Who knows whether he will not turn and relent,
    and leave a blessing behind him,
a grain offering and a drink offering
    for the Lord, your God?

Blow the trumpet in Zion;
    sanctify a fast;
call a solemn assembly;
    gather the people.
Sanctify the congregation;
    assemble the aged;
gather the children,
    even infants at the breast.
Let the bridegroom leave his room,
    and the bride her canopy.

Between the vestibule and the altar
    let the priests, the ministers of the Lord, weep.
Let them say, “Spare your people, O Lord,
    and do not make your heritage a mockery,
    a byword among the nations.
Why should it be said among the peoples,
    ‘Where is their God?’”


 

Today's Devotional

Isn’t it just like us humans to turn back to God when we are between a rock and a hard place? Certainly, I have said my most fervent prayers when I was in desperate need: in hospital waiting rooms, in the midst of painful discernment, in taxi cabs in both New York and Chicago. Those drivers are nuts. This reading in Joel has the same ethos to me. Something is about to go down. People are at risk. The darkness is falling, and a powerful army is at the door. At that moment, we turn to God to save us.
 
Ash Wednesday reminds us that the human condition is one big something-is-about-to-go-down kind of situation.

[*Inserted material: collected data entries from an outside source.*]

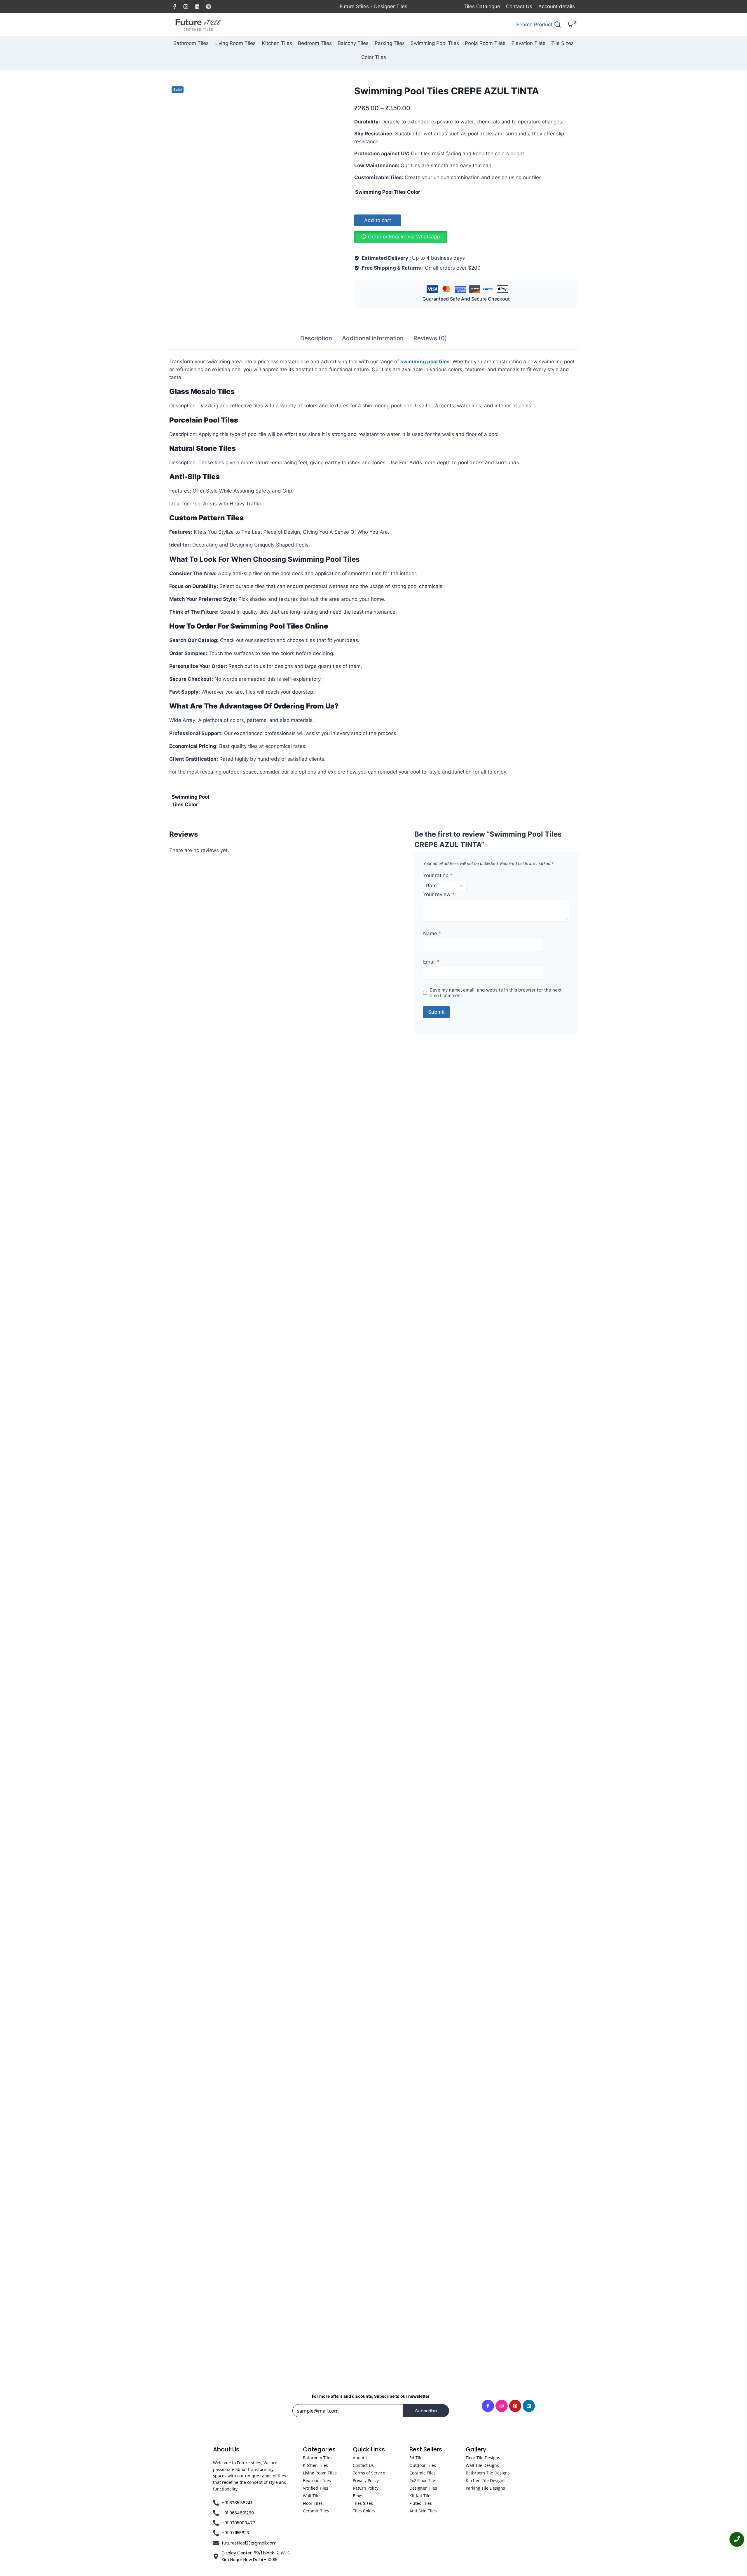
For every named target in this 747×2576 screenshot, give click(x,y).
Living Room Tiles (235, 43)
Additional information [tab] (373, 338)
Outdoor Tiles (422, 2465)
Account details (556, 6)
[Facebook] (174, 6)
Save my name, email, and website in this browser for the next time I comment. (496, 993)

We are alive and then like a blip on the cosmic timeline, we are dust again. In the grand scheme of things, none of us has very long. Some of us have even less. So today we are called to turn back to God with no little bit of urgency. We are called to ask the big questions of why are we here and what should we be doing with the precious time that we have? Today, we are called to make a big turn. We are called to weep and mourn for the time we have wasted in pursuit of so many other things besides the God who is love. As always, God makes a way for us: with ash on our foreheads and repentance on our hearts. 
-Rev. Chris Jorgensen
Omaha: Hanscom Park UMC

cjorgensen@greatplainsumc.org

Prayer for Reflection

Remember that you are dust, and to dust you shall return. So go forth with the courage to see your mistakes and mis-steps, to acknowledge the distance between you and Love Divine, All Loves Excelling … and go forth with the freedom and power to turn back toward the God of love and light and hope. Go in peace. Amen.